Working data:
○ ○ ○

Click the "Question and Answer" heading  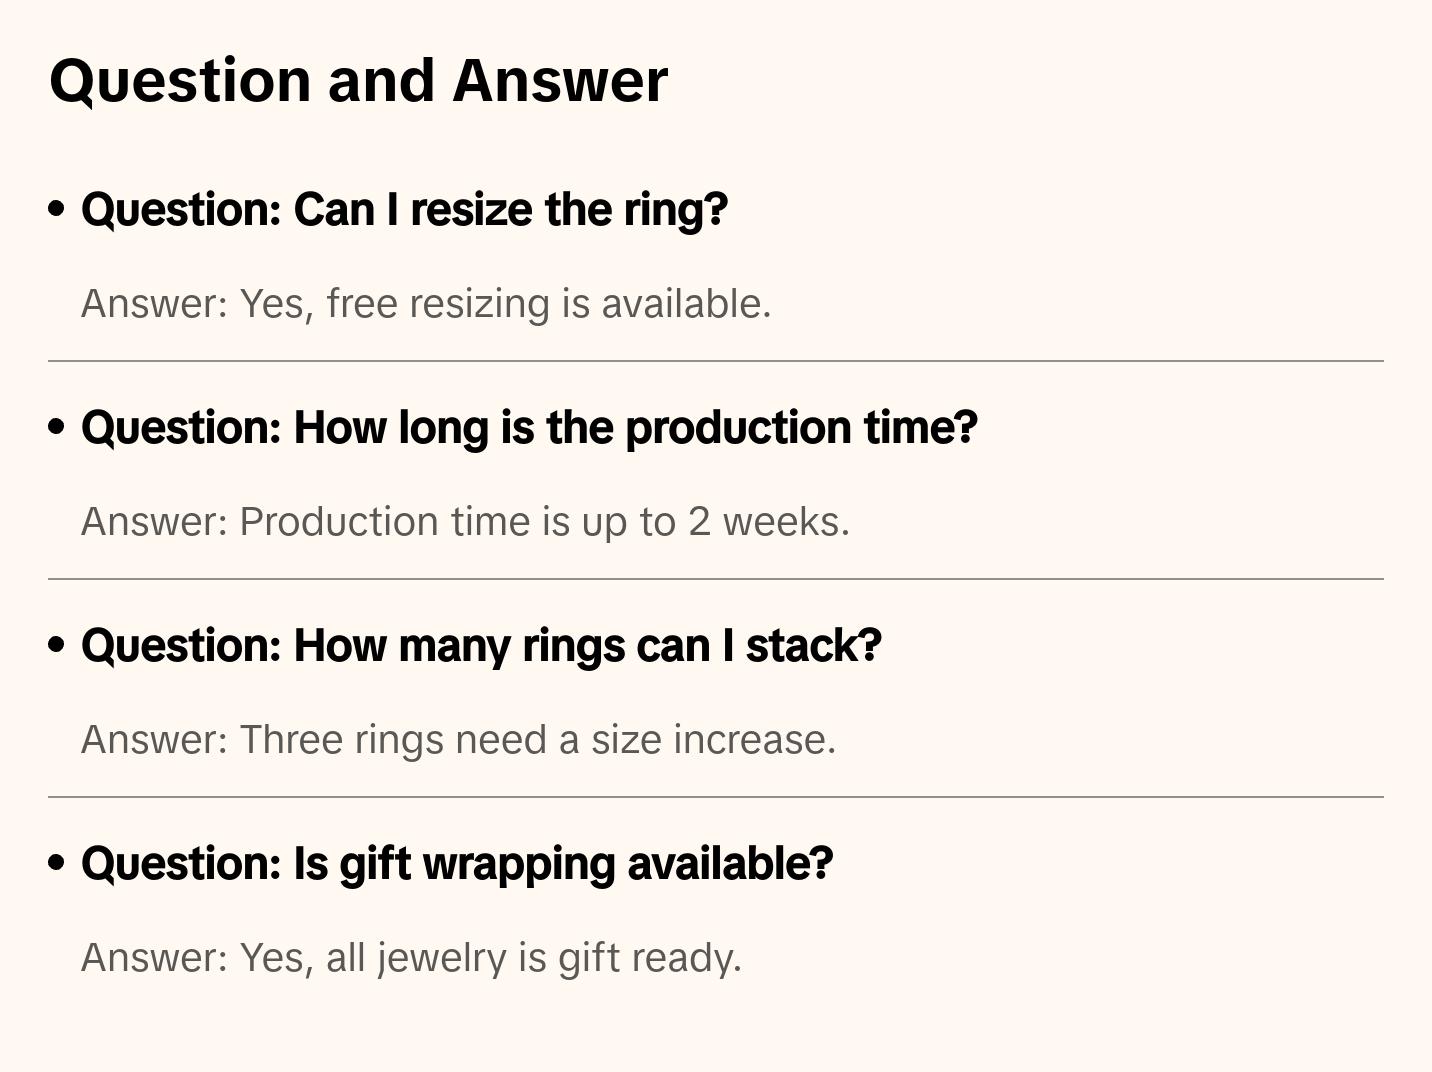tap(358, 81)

○ ○ ○

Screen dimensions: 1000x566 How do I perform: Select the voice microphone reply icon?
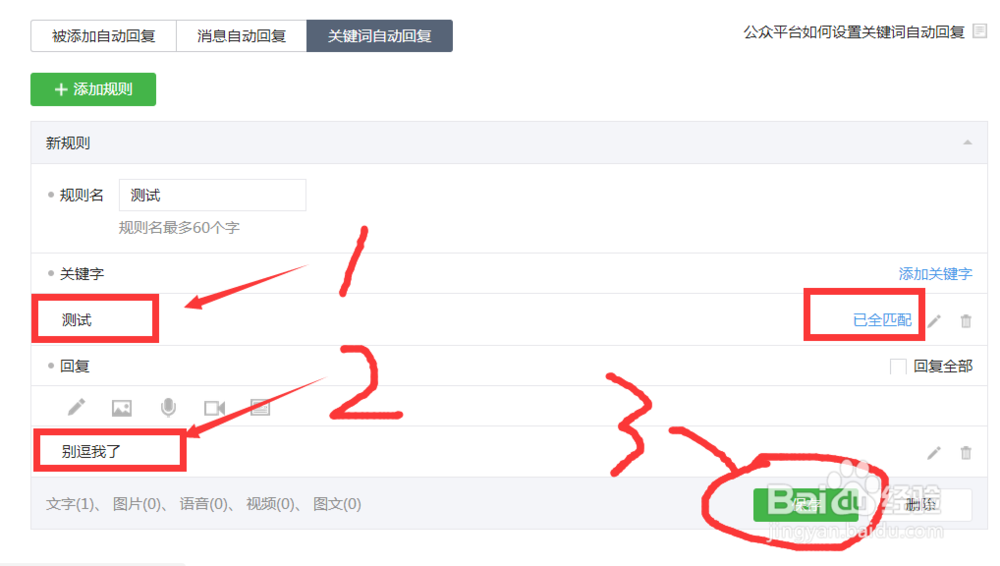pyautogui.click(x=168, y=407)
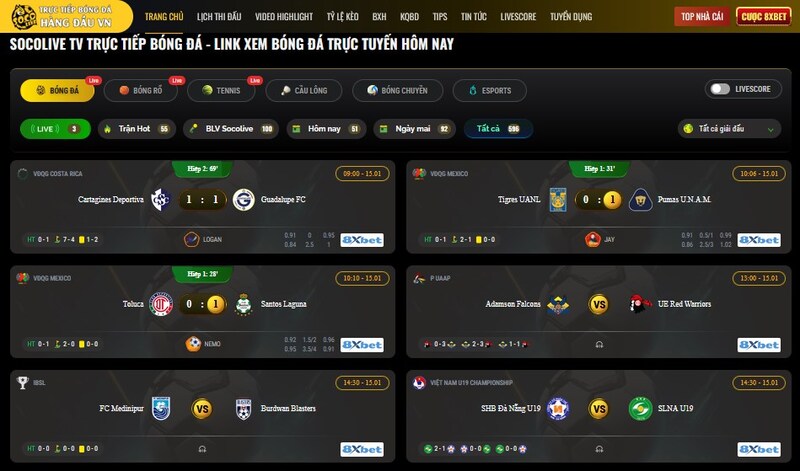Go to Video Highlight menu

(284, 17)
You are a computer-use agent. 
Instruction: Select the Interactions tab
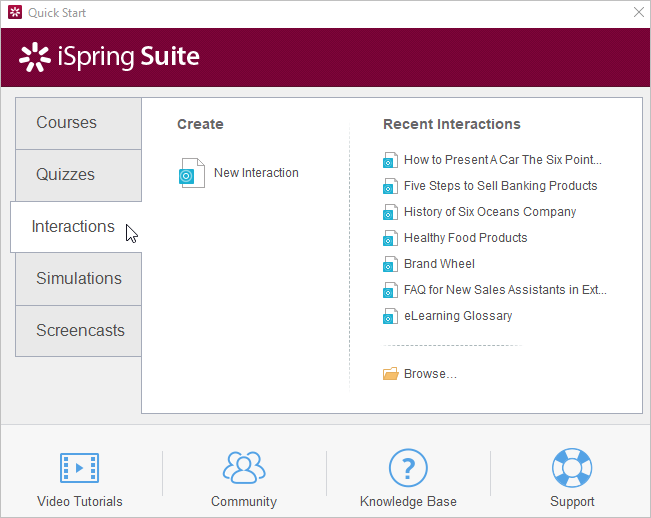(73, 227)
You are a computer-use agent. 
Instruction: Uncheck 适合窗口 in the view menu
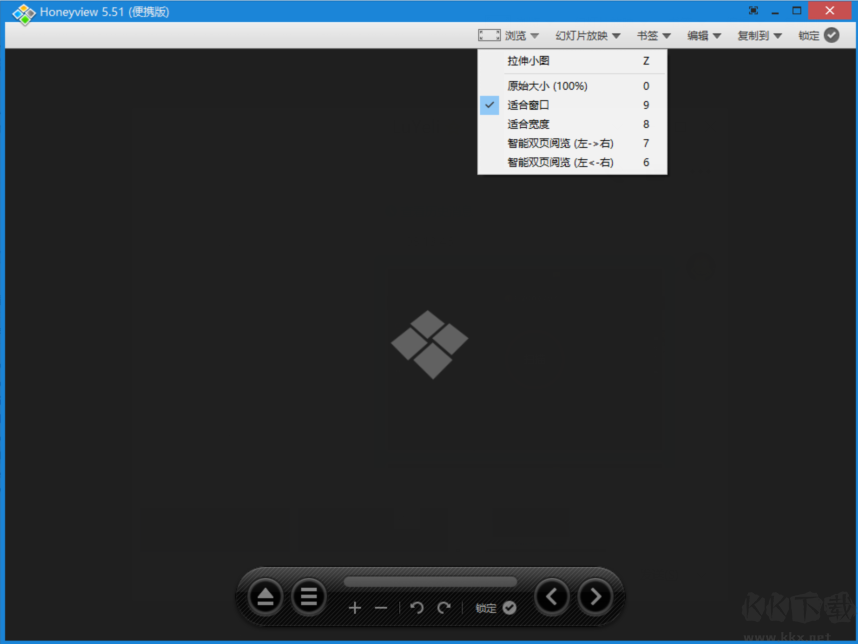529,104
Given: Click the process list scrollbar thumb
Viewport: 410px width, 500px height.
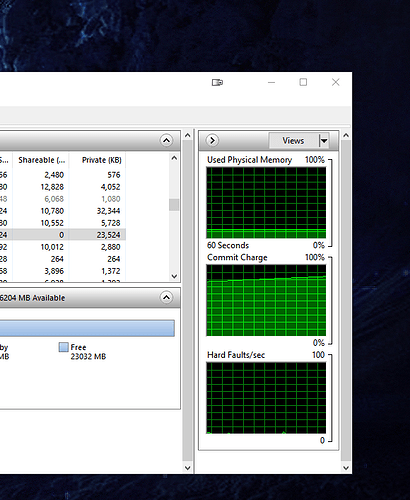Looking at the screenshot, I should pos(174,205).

○ ○ ○

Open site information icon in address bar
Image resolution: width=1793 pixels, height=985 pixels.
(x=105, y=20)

○ ○ ○

Give the entries as a numbered list, skipping blank lines, beginning at the line that contains "Open site information icon in address bar" and ending after the line that contains "(x=105, y=20)".

Response to this exercise:
1. Open site information icon in address bar
2. Image resolution: width=1793 pixels, height=985 pixels.
3. (x=105, y=20)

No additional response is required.